Each submodel ships with a pure-NumPy reference kernel in python/nidus/export/reference.py that the SBML/CellML exports are round-trip validated against.
| Tier | Meaning |
|---|---|
| A | Well-established. ≥3 independent studies, overlapping CIs, mechanism understood, multiple populations. |
| B | Supported. 1–2 longitudinal studies (n≥100), plausible mechanism, no strong contradicting evidence. |
| C | Provisional. Single study, or cross-sectional only, or small n; mechanism speculative. |
| D | Unknown. Hypothesised channel; no quantitative literature; listed for research-question purposes. |
When a submodel combines parameters of different tiers, the worst input tier wins (the submodel inherits the tier of its weakest input). Exported SBML / CellML / PhysioCell models carry this propagated tier as a nidus:confidenceTier RDF annotation.

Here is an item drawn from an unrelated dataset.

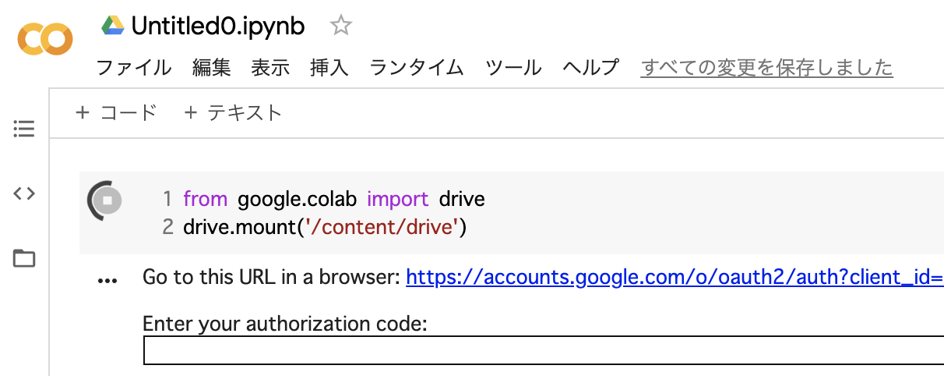Image resolution: width=944 pixels, height=376 pixels.
Task: Open the ヘルプ menu
Action: (x=590, y=68)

Cite the dataset by its Zenodo concept DOI (added on first formal release). See CITATION.cff for machine-readable metadata. Every parameter also has its own underlying citation accessible via parameter.primary_citation.doi — when you use a single parameter, cite the dataset AND the primary source.
- Essay — Confidence tiers for pregnancy physiology. A ~2,500-word walkthrough of the design philosophy with the Mahendru-2014 cardiac-output parameter as a worked example. The clearest single explanation of what the dataset is and why the tier system is the load-bearing piece.
- v0.3 design spec — the dataset-and-dashboard rationale.
- v0.4 design spec — the mechanistic-modeling interop direction.
- v0.4 mechanistic interop spec — per-format model design, annotations, validation strategy.
- v0.4 parameter expansion roadmap — phased expansion plan.
- v0.4 submodel expansion catalog — additional mechanistic submodels.
- v0.4 exhaustive parameter catalog — the project's ceiling: every parameter the literature supports, every citation, every explicit exclusion.
docs/about/history.md— how the project got here (the project began as a Rust prototype, preserved at thev0.2-archivetag).- PhysioCell tissue example — a 2D placental-villous slice showing the canonical nidus→PhysiCell parameter pattern.
- Code: MIT. See LICENSE.
- Dataset: CC-BY-4.0. See LICENSE-DATASET. Each parameter entry is data; attribution required, no other restrictions.
The most valuable contributions are verified parameters drawn from published empirical work. See CONTRIBUTING.md for the tier system, the review checklist, the citation-verification workflow, and the parameter-addition issue template.
The single highest-leverage contribution today is promoting unverified parameters to verified by reading the source PDF and confirming (or correcting) the dataset entry.